A half-dozen senior Democrats told The Post that Spitzer's licensing plan is producing what one called "a mass exodus" away from the party's candidates that may lead to unexpected losses in November's local elections.

They are also warning that growing voter unhappiness with Spitzer on the licensing and other issues - illustrated in several recent polls - could carry into next year and end the Democrats' hope of winning control of the GOP-dominated state Senate.

So is this just some behind-the-scenes fighting between various factions of the NY Democratic party, or/and is there some merit to what these "senior Democrats" are warning about? (Certainly, Spitzer's approval rating has dropped from 60% to 47% over the last few months, and many New Yorkers--over 70%--don't sound happy with his plan.) Some say Sen. Clinton will be forced to reject Spitzer's plan for electoral reasons. Will she?

Does "unplanted cucumbers"=crop rot epidemic? Kaus wonders...
Get manly. (Even if Derb thinks it's immature...)
CQ reports on how Congress is very likely to pass a measure that would place limits on presidential power to take control of the National Guard--rescinding a 2006 law and returning to 200 years of precedent for limitations on executive use of the military to enforce local laws:

The original law, in place for nearly 200 years, was called the Insurrection Act. It allowed the president to deploy regular or Guard troops for police duties whenever laws were not being enforced or the rights of a class of people are being denied because of “insurrection, domestic violence, unlawful combination or conspiracy.”

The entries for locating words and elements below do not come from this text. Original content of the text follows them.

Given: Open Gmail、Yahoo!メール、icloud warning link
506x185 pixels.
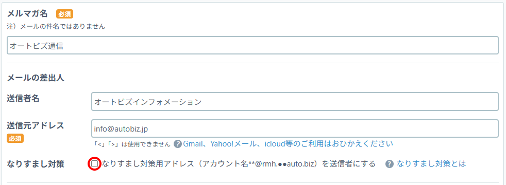Looking at the screenshot, I should tap(288, 143).
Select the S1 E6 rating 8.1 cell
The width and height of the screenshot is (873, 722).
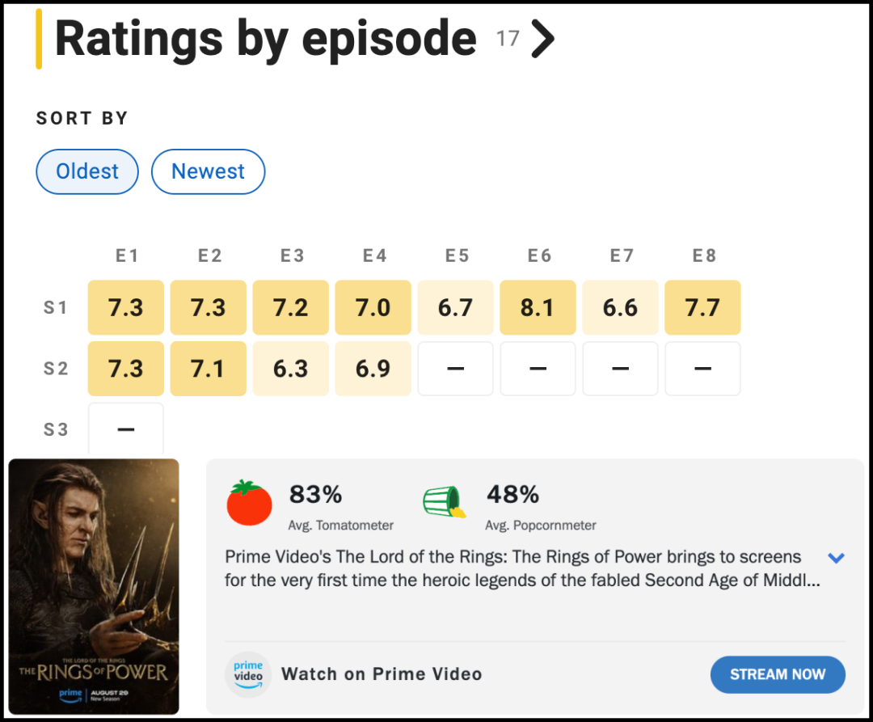pyautogui.click(x=538, y=308)
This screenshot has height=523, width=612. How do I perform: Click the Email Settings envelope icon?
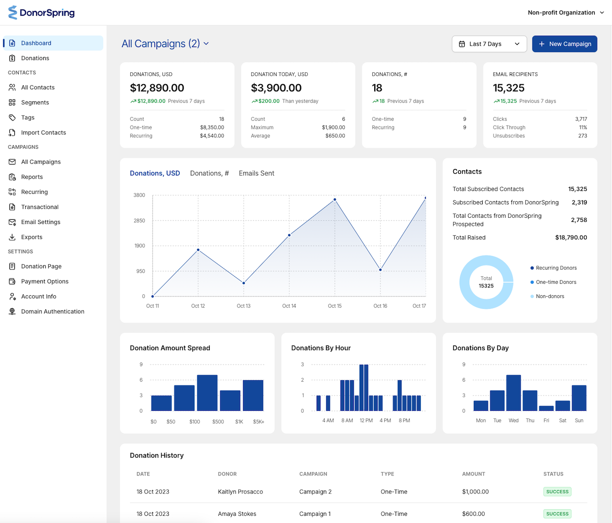pos(12,222)
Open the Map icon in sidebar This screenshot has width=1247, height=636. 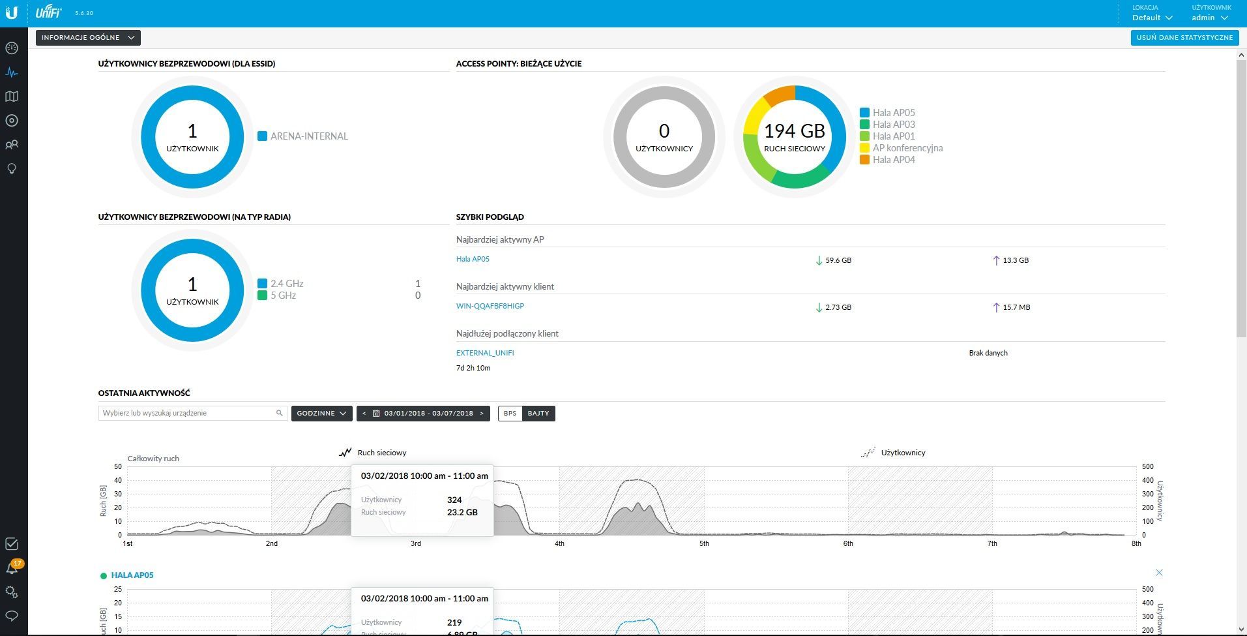click(11, 97)
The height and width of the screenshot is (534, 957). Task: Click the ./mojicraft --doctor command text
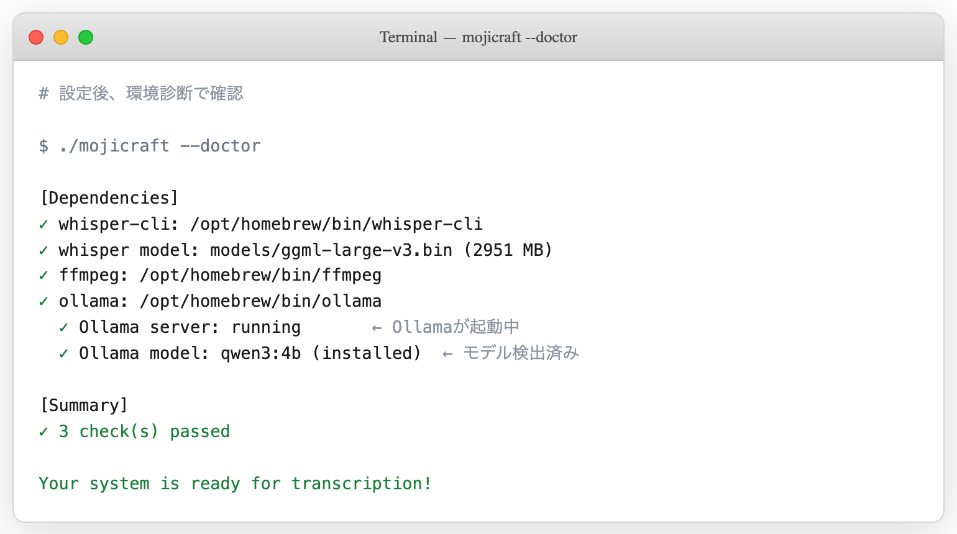coord(160,146)
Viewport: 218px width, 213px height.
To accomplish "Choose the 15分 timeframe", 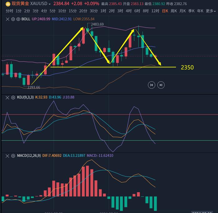I will pos(73,11).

The 2006 revision describes basically the same state of chaos that might trigger the presidential power. But the circumstances that lead to the unrest are more numerous. They include “natural disaster, epidemic, or other serious public health emergency, terrorist attack or incident or other condition.”

Critics — including the co-chairmen of the Senate National Guard Caucus, Patrick J. Leahy, D-Vt., and Christopher S. Bond, R-Mo. — said the new law shifted the burden of legal proof onto anyone who would stand in the way of a president grabbing control of the military for domestic police activities.

However, there's some debate about another passage in the new bill about "new procedures for the control of National Guard and active-duty troops during domestic emergencies."

The Politico comments on the election of Bobby Jindal (R) as governor of Louisiana.
GM seems to have edged out Toyota's sales numbers for the third quarter (and for the year so far).